At 11:00 a.m. yesterday morning (15 July), CIC detainees’ right concern group and volunteers, together with relatives and friends of the hunger strikers, former detainees and supporters gathered outside the Immigration Tower in Wanchai to stand with the hunger strikers. They presented a ‘gift’ to Incumbent Au Ka-wang, the newly appointed Director of Immigration Department: a ‘human rights’ cake with a traditional Chinese virtue ‘To be discreet is to be charitable’, asking the Director to think of those who are currently on hunger strike with suicide notes in hand, whose lives are in danger under his management, while celebrating his promotion. The Director, however, refused to receive the gift. Complying with the public gathering ban of four, the protest was still disturbed and eventually cut by the police while speakers were making statements.
Hunger strikers determined to die for their demands, CIC issued Panadol in response
In reply to an earlier media inquiry, the Immigration Department claimed that the physical and emotional condition of the hunger strikers were roughly stable. To the contrary, during the social visits by CIC concern group last weekend, the strikers appeared very weak. Some of them had headaches and became forgetful. Some had kept asking for a doctor with no replies. Fish, a member of the concern group described the strikers as ‘extremely desperate’. Two strikers have left their suicide notes, one of which even told his mother to “treat your son as dead”.
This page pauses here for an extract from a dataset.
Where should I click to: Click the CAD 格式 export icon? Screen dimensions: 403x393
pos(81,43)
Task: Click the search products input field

Fish said the lack of appropriate medical treatment is what concerns the strikers most. One striker has a tumour in his left arm. He said even when he was in prison during 2015, he was allowed to visit Queen Mary Hospital once a month and received prescribed medicine. However, when he was detained by the Immigration Department, the doctor of CIC clinic never gave him the medicine he was taking. Instead, he received the same drug which is ineffective to treat his tumour and his situation is worsening. According to the experience of many detainees, the CIC doctor only issues panadol whatever the illness is, Fish added. Likewise, an earlier report says an Indonesian detainee has lost her two fingers inside CIC due to the lack of appropriate medicine after her underwent finger connection operation. It is suspected that only panadol was issued in that case as well. Under such a desperate situation, the hunger strikers are planning to escalate their action by rejecting any water or drinks, which is intensely worrying. Again Fish requested on behalf of CIC concern group to have a meeting with the Director of Immigration, hoping he would recognize those hunger strikers who are suffering inside a place he is in charge, while he was celebrating his promotion. They demand the immediate release of the detainees.
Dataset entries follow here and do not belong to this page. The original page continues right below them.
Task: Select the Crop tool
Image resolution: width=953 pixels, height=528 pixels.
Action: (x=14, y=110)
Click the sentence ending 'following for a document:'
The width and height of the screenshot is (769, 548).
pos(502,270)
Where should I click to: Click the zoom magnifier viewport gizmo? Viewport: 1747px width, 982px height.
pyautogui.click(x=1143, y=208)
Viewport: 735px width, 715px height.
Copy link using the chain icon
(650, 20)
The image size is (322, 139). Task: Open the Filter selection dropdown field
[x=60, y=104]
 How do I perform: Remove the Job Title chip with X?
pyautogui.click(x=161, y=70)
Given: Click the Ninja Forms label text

Members of CIC concern group handmade a ‘human rights’ cake with sugar gum, carrying the message of a traditional Chinese virtue ‘To be discreet is to be charitable’, but was rejected by the Director.
Three days ago (13 July), CIC concern group held an urgent press conference with lawmakers Shiu Ka-chun, Fernando Cheung Chiu-hung and Eddie Chu Hoi-dick to report on the situation of hunger strikers. Anna, a member of the concern group, said the strikers come from India, Pakistan, Africa and other countries. They are all male aged 20 to 50. Some are rehabilitated offenders, among whom many were released earlier because of their good behaviour in prison. Some have clear criminal record waiting for their asylum-seeking application result or appeal. Currently, they only intake water and milk tea. One striker was already sent to the hospital. Unfortunately, Anna explained that this is not the first time a hunger strike happens inside CIC. They happened at least in 2000, 2006, 2008, 2009, 2017 and 2018 respectively. Such a high frequency revealed the poor condition of CIC, which has forced innumerable detainees to commit self-harm in hope of release. Strikers also described the indifference of the Immigration officers, who have asked them to “keep waiting” and said “if you refuse to eat, then die” repeatedly for 7 times. What’s worse, strikers complain that the sanitary condition inside CIC is poor. Mice are around, and the internal sanitation becomes a big concern under the new wave of COVID-19.
Relatives and friends of hunger strikers: The immigration system is unfair
Li Ka Singh is a close friend of Harjang Singh, an Indian hunger striker. He told the public that during his visit last week, his friend seemed ‘very unwell’. As his friend is already in his fifties, Li Ka Singh worried that he can no longer afford the strike. He requested the Department to release his friend as soon as possible.
Born and raised in Hong Kong, Li Ka Singh can speak fluent Cantonese. He likes to introduce himself as “Lee Ka Shing” (a Hong Kong billionaire) in front of the media as friends all call him so. He was born locally in 1981. At the age of 18, he met Harjang Singh in the Khalsa Diwan Sikh Temple situated in Wanchai and became close mates since then. At that time, Harjang Singh was in his twenties. He migrated to Hong Kong in 1996 as a dependent of his mother, who has been working here. He then met his wife, a Hong Kong permanent resident, and gave birth to his daughter in Hong Kong. 7 years for a permanent residency, but Harjang Singh was convicted and sentenced to jail on his fifth year of stay. Consequently, the Immigration cancelled his right of abode in 2005. As he changed his religion from Sihk to Christian, he sought asylum locally for the fear of life threats once he went back India. He was granted a recognizance paper accordingly.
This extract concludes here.